▶ What is being asked
Every record should be written out exactly, with the pictures left out.

### Data for this exercise

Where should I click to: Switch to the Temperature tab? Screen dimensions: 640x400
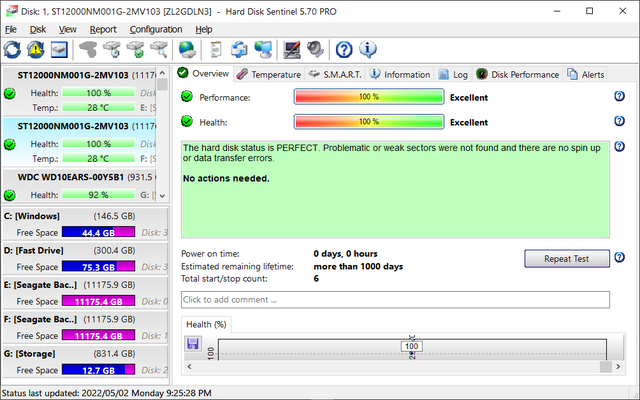click(269, 74)
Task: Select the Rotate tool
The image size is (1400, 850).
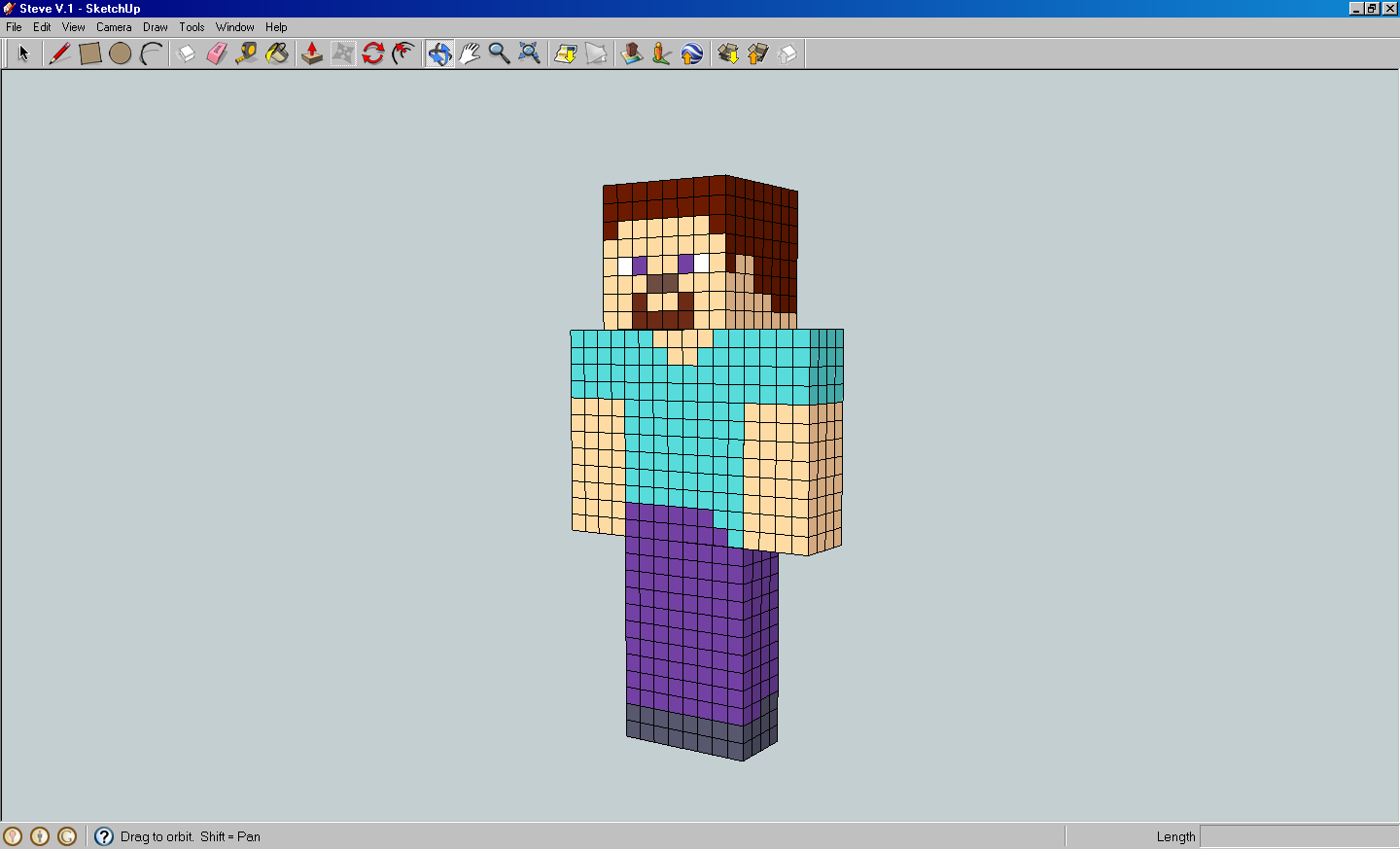Action: 374,53
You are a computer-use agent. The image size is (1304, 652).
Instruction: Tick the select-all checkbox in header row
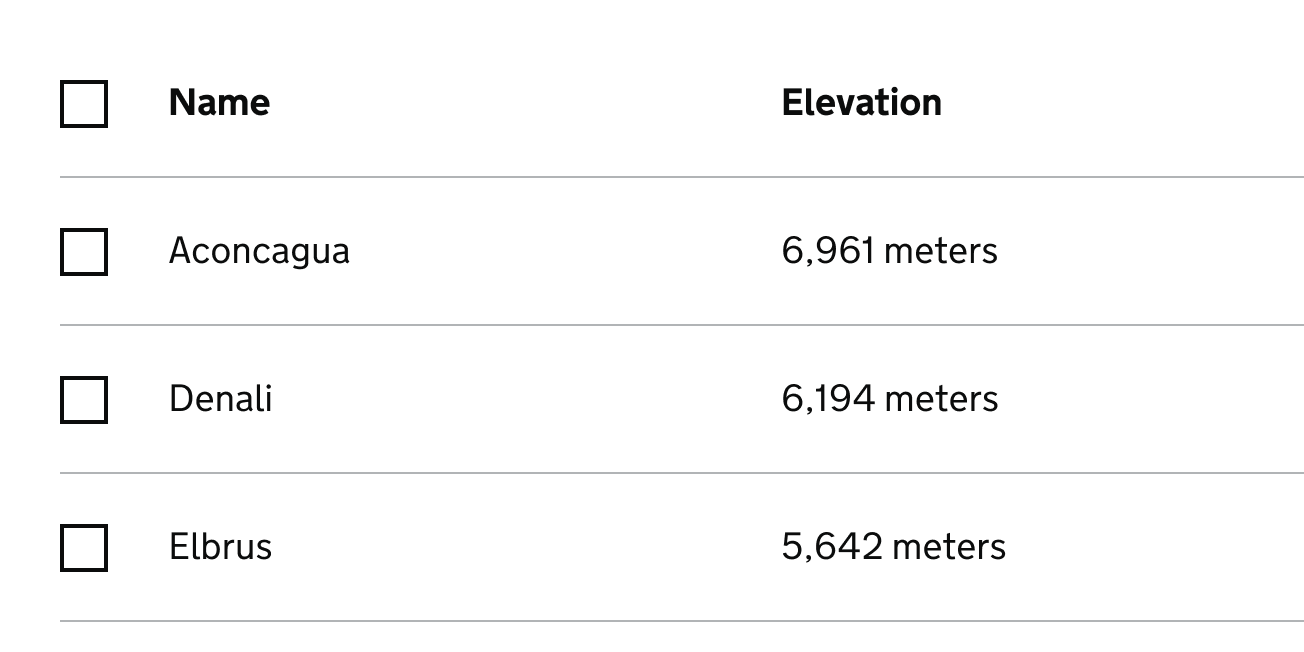(x=84, y=104)
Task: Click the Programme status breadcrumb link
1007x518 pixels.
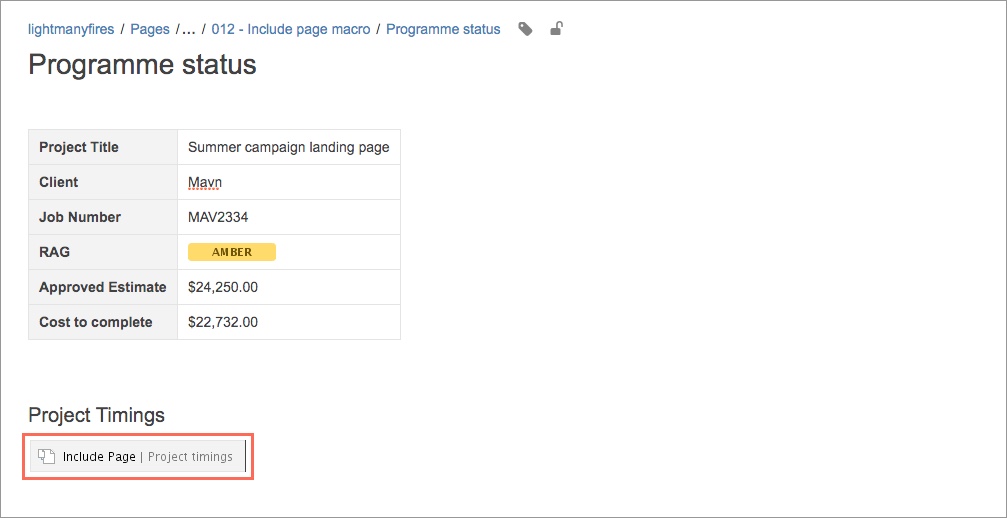Action: pos(443,30)
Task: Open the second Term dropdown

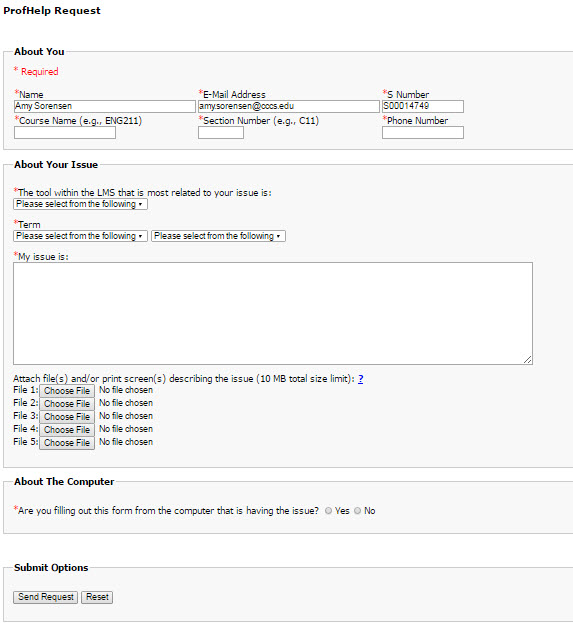Action: click(218, 236)
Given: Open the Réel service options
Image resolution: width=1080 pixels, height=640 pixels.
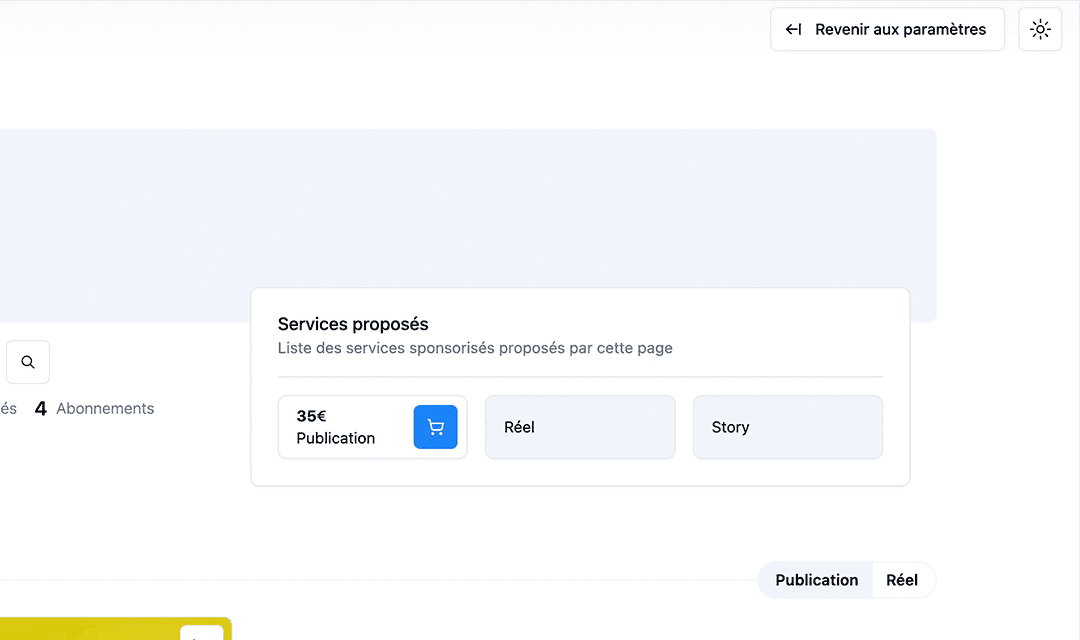Looking at the screenshot, I should click(x=580, y=427).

######

▶ Written response
Where should I click to: Switch to the Temperature tab? Screen dimensions: 640x400
click(269, 74)
Task: Select the Rotate tool
The image size is (1400, 850).
Action: 374,53
You are a computer-use agent. The image size is (1304, 652).
Instruction: Tick the select-all checkbox in header row
(x=84, y=104)
Task: Click the Programme status breadcrumb link
1007x518 pixels.
Action: pos(443,30)
Task: Open the second Term dropdown

Action: click(218, 236)
Given: Open the Réel service options
Image resolution: width=1080 pixels, height=640 pixels.
Looking at the screenshot, I should click(x=580, y=427).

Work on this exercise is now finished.